3) Staircase of Loretto Chapel in Santa Fe:  a spiral staircase in a 1880s-built Gothic chapel, with a mysterious legend regarding how it was constructed, and by whom.  Another last minute hotel search turned up a simply lovely location right next door to the chapel, the Inn & Spa at Loretto.  Yes, a staircase is an odd reason to visit Santa Fe, as there is so much to see and do there, but that was what took us there.   Our drive brought us into Santa Fe after dark.   The original plan was to stay one night, see the staircase at 9AM, and then proceed immediately east for the 11-hour drive to Austin.   Once we got to our luxurious room, and saw the private patio (which alone was bigger than my first apartment!), and thought of all the things we could do to fill a day in Santa Fe, we extended our stay another night.  Again… awesome!

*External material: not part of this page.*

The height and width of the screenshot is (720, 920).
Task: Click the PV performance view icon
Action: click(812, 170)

After another long day of travel, we enjoyed a really delicious dinner and bottle of wine at the hotel’s restaurant, Luminaria.   The next day we ate breakfast at the Palacio Cafe, walked through the Cathedral of Saint Francis of Assisi, finally saw the staircase in the Loretto Chapel :), walked through the historic district, then made a bee-line for the Gruet Winery tasting room in the lobby of the St Francis Hotel.   Then we visited a lovely park, the Randall Davey Audubon Center & Sanctuary, just 2 miles east of downtown and took in another hour or so of birding.  More lifers!

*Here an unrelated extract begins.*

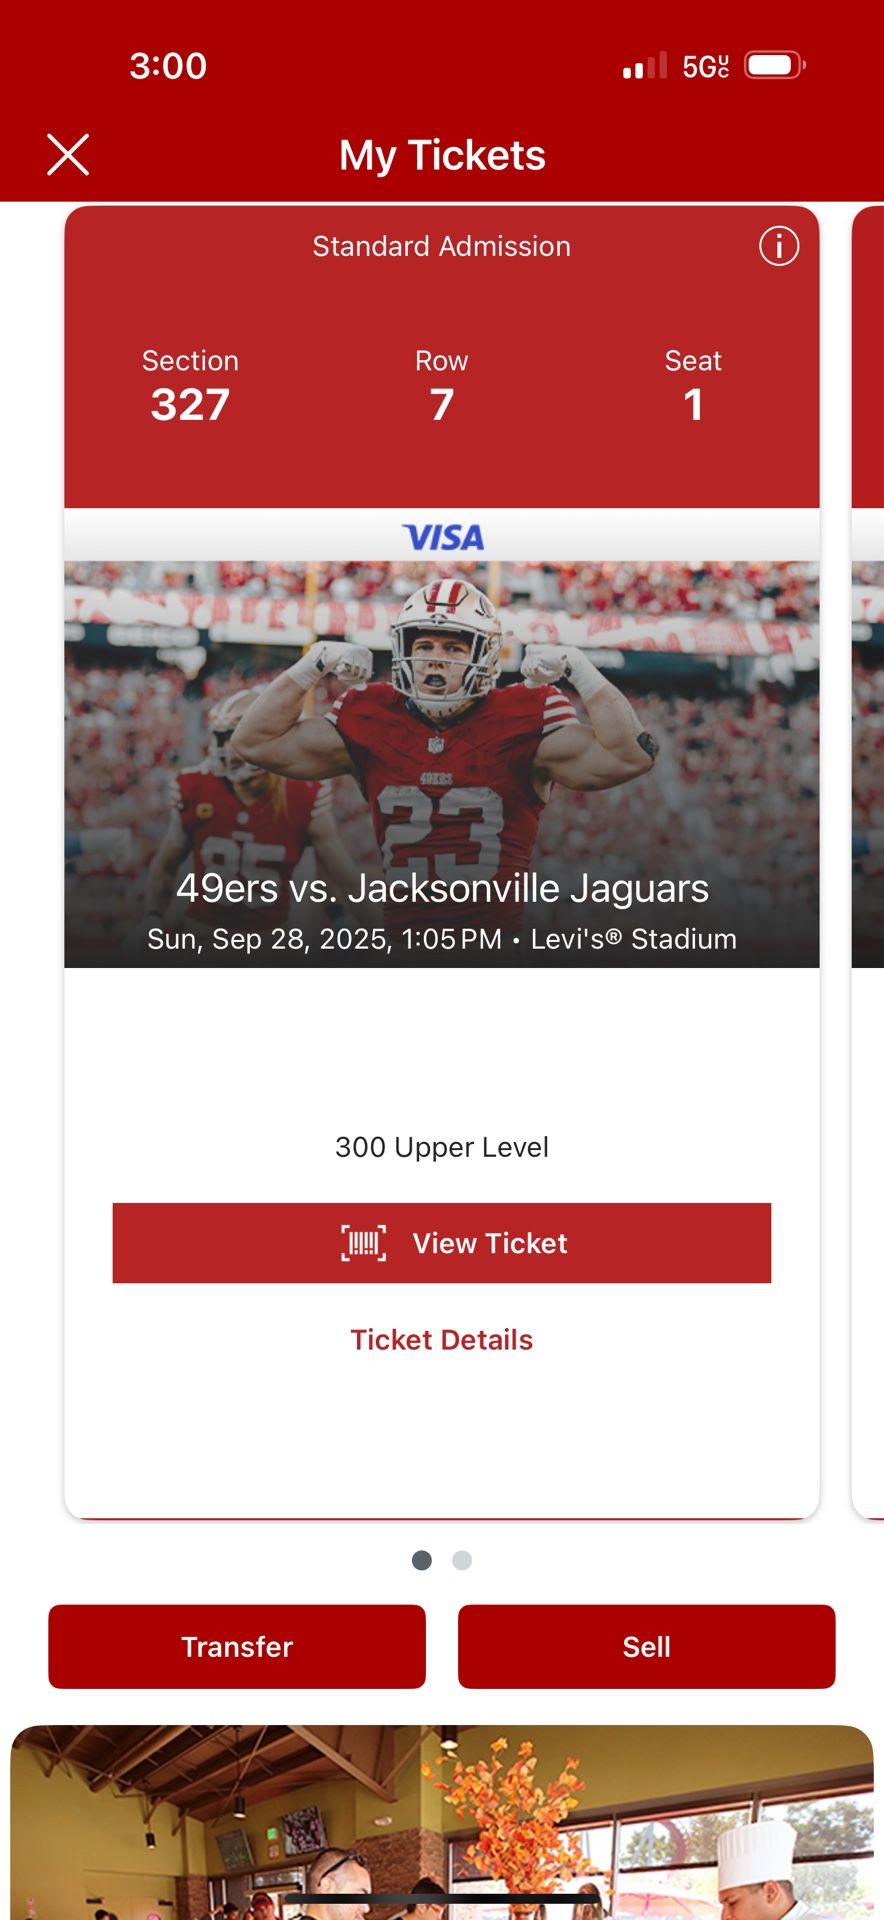Tap the battery status icon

On the way back into town, we picked up a baguette and some nibbles to go with the bottle of champagne we’d picked up at the winery, and enjoyed a late lunch al fresco on our ginormous private patio.  It was a tad chilly, but it was lovely.

After a big lunch, we chose to skip dinner and tried out a good place for margaritas and chips.   We chose Tomasita’s, in a restored railway station building, and enjoyed walking there and back.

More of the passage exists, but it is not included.